Marco Rubio, secrétaire d’État américain depuis le retour de Donald Trump à la Maison Blanche, a entamé une visite officielle à Paris ce jeudi. Objectif : raviver les canaux diplomatiques avec l’Europe sur trois fronts géopolitiques majeurs, l’Ukraine, l’Iran et Gaza. Reçu par Emmanuel Macron et le ministre des Affaires étrangères Jean-Noël Barrot, Rubio cherche à convaincre que les États-Unis veulent jouer un rôle actif dans la stabilisation du monde, malgré les tensions suscitées par les orientations de la nouvelle administration.
L’Ukraine au cœur des discussions : vers une relance des négociations de paix ?
Près de trois ans après l’invasion russe, le conflit en Ukraine s’enlise, avec des lignes de front relativement figées et une guerre d’usure qui pèse lourdement sur la population et les infrastructures. Selon plusieurs sources diplomatiques, Marco Rubio est venu relayer les efforts de son envoyé spécial, Steve Witkoff, pour relancer un dialogue entre Moscou et Kyiv. Des discussions avaient déjà eu lieu en Arabie saoudite, et Witkoff a rencontré Vladimir Poutine récemment pour tester la volonté russe de négocier.
Un accord partiel pour suspendre les frappes sur les infrastructures énergétiques ukrainiennes aurait été envisagé, mais les conditions imposées par la Russie, notamment l’arrêt de la mobilisation militaire ukrainienne et la fin des livraisons d’armes occidentales, restent inacceptables pour Kyiv. Rubio a affirmé à Paris que « toute négociation sérieuse devra inclure l’Ukraine et ses alliés européens ».

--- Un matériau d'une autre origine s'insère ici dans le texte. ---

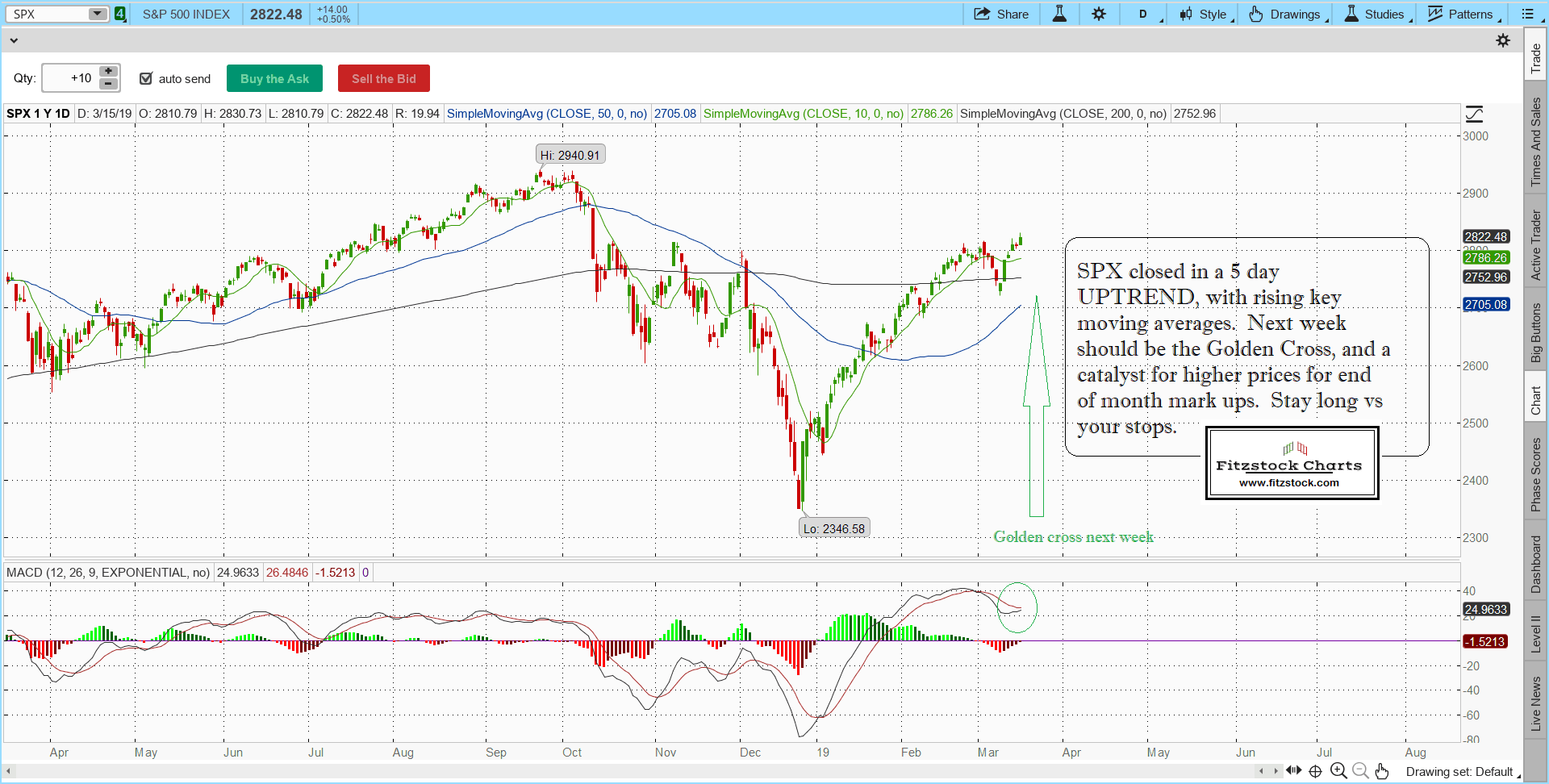
Task: Increase quantity with the plus stepper
Action: 108,72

L’Iran et le retour des pressions américaines
Autre sujet brûlant : le programme nucléaire iranien. Depuis février, Washington a réimposé des sanctions sévères contre Téhéran, rompant avec la stratégie plus conciliante adoptée sous la présidence Biden. Des pourparlers indirects ont récemment eu lieu à Oman, et une nouvelle réunion est prévue à Rome.
À Paris, Marco Rubio a tenu une ligne ferme : si aucune avancée n’est obtenue, Trump envisage de recourir à une option militaire pour empêcher l’Iran d’accéder à l’arme nucléaire. Ce durcissement marque une rupture nette avec l’accord de 2015 (JCPOA), dont les États-Unis s’étaient déjà retirés une première fois en 2018. La diplomatie française, soucieuse de maintenir des canaux ouverts avec Téhéran, accueille ces discussions avec prudence, craignant une escalade dans la région.
Gaza : reconstruire pour stabiliser
Enfin, le dossier du Moyen-Orient, et en particulier la situation à Gaza, figure également en bonne place dans l’agenda de Rubio. Après plusieurs mois de conflit intense entre Israël et le Hamas, un cessez-le-feu fragile est en vigueur. Washington y voit une opportunité de repenser la gouvernance de Gaza, et Rubio a déclaré que les États-Unis étaient prêts à « rendre Gaza belle à nouveau » en soutenant des efforts de reconstruction.
Cette vision est toutefois conditionnée à un changement de leadership local, ce qui fait craindre à certains observateurs une nouvelle forme d’ingérence américaine. À Paris, le secrétaire d’État a cherché à rassurer : l’administration Trump soutiendra une solution durable, en coopération avec les partenaires européens et régionaux.
Méfiance européenne et volonté d’apaisement
Si la France a accueilli cette visite comme un signal de dialogue transatlantique, les vieux doutes persistent en Europe sur la stratégie de Trump, notamment vis-à-vis de la Russie et de l’OTAN. Plusieurs diplomates redoutent que Washington n’ouvre la voie à des concessions trop larges à Moscou, ou qu’il s’éloigne d’une défense collective.
Marco Rubio s’est efforcé de rassurer ses homologues français en soulignant l’importance du partenariat stratégique avec l’Europe et la nécessité de maintenir une coordination étroite sur les grands dossiers globaux. Il a promis que les décisions ne seraient pas prises unilatéralement, mais « avec l’Europe, pour l’Europe et au nom de la stabilité mondiale ».